We also investigated the possible role of face perception and attention on emotion recognition performance, by repeating the same analyses for the Ekman 60 and Caricatures, including Face Matching and Digit Span Forwards (maximum span), as covariates. The interaction between Emotion and Diagnosis remained significant for both the Ekman 60 (F(15, 240) = 2.382, p = .005, ηp2 = .111) and the Caricatures (F(15, 233) = 4.389, p<.001, ηp2 = .188) tasks, although the size of the effect was smaller. Together, these results indicate that while impairments in attention and face perception ability contribute to poor emotion recognition performance in FTD, they do not account entirely for the emotion recognition deficits seen in these patients.

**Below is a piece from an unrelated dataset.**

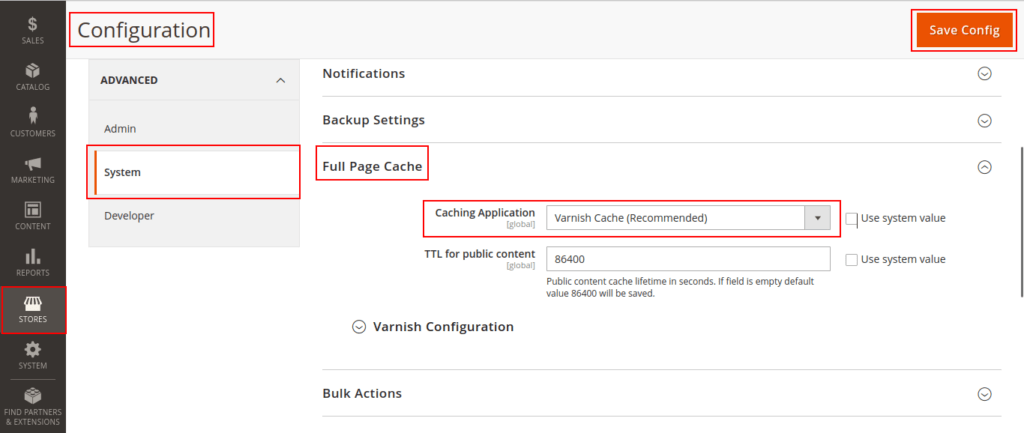The height and width of the screenshot is (433, 1024).
Task: Select the Admin configuration tab
Action: click(120, 129)
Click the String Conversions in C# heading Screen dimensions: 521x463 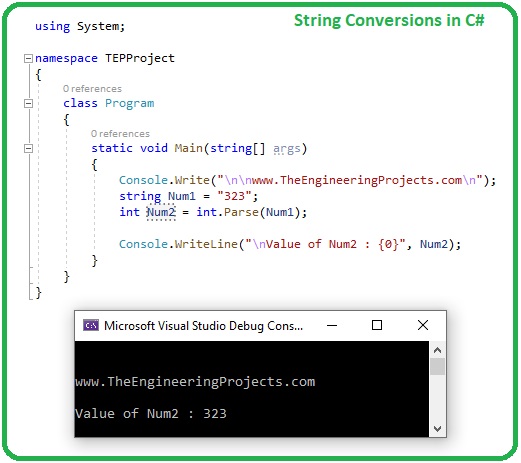pos(389,20)
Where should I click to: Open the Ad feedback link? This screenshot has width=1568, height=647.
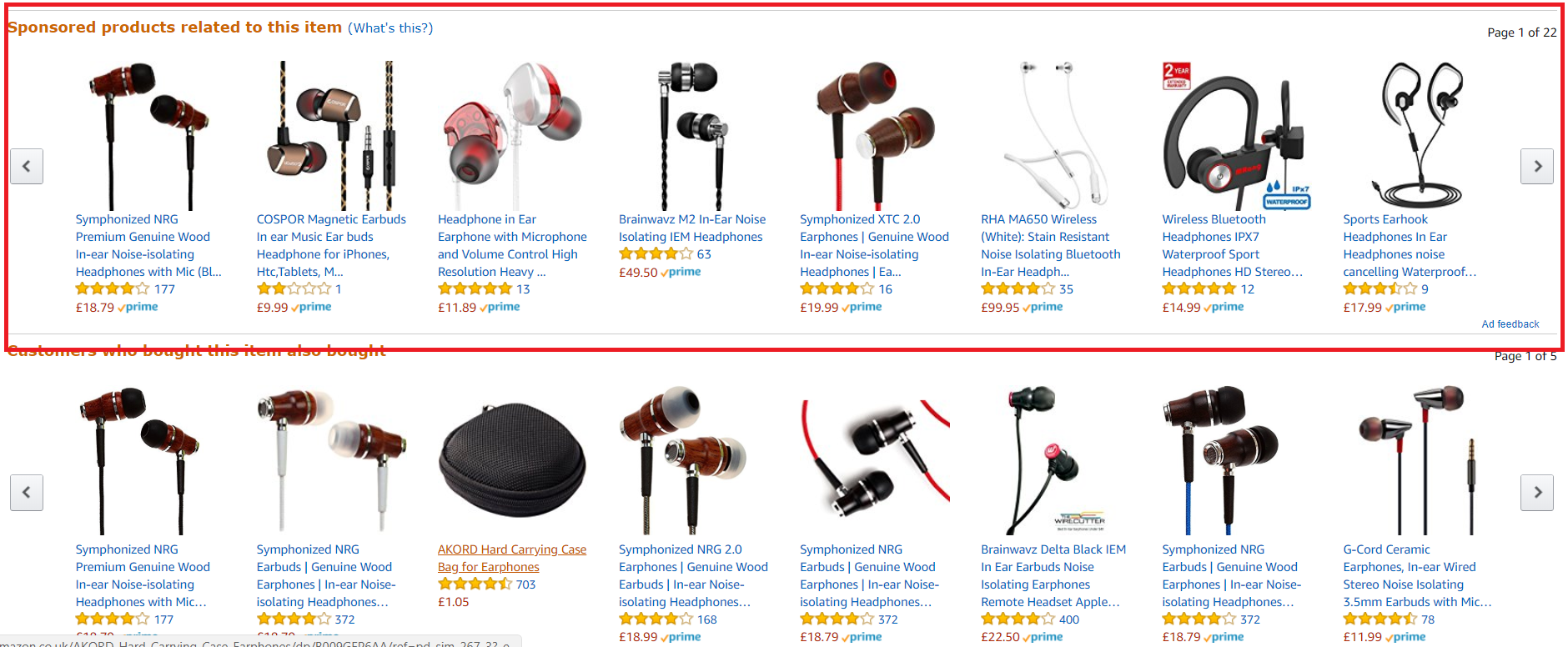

In summary, significant emotion recognition impairments were found for all negative emotions, across both emotion recognition tasks. Patients with bvFTD and SD displayed pervasive deficits across all negative emotions, whereas disgust was preserved in PNFA patients. In the bvFTD and SD groups, these deficits persisted even after increasing the emotional intensity of the stimuli, with both groups continuing to be significantly impaired across all negative emotions. In contrast, increasing the emotional intensity reduced the emotion processing difficulties in the PNFA group.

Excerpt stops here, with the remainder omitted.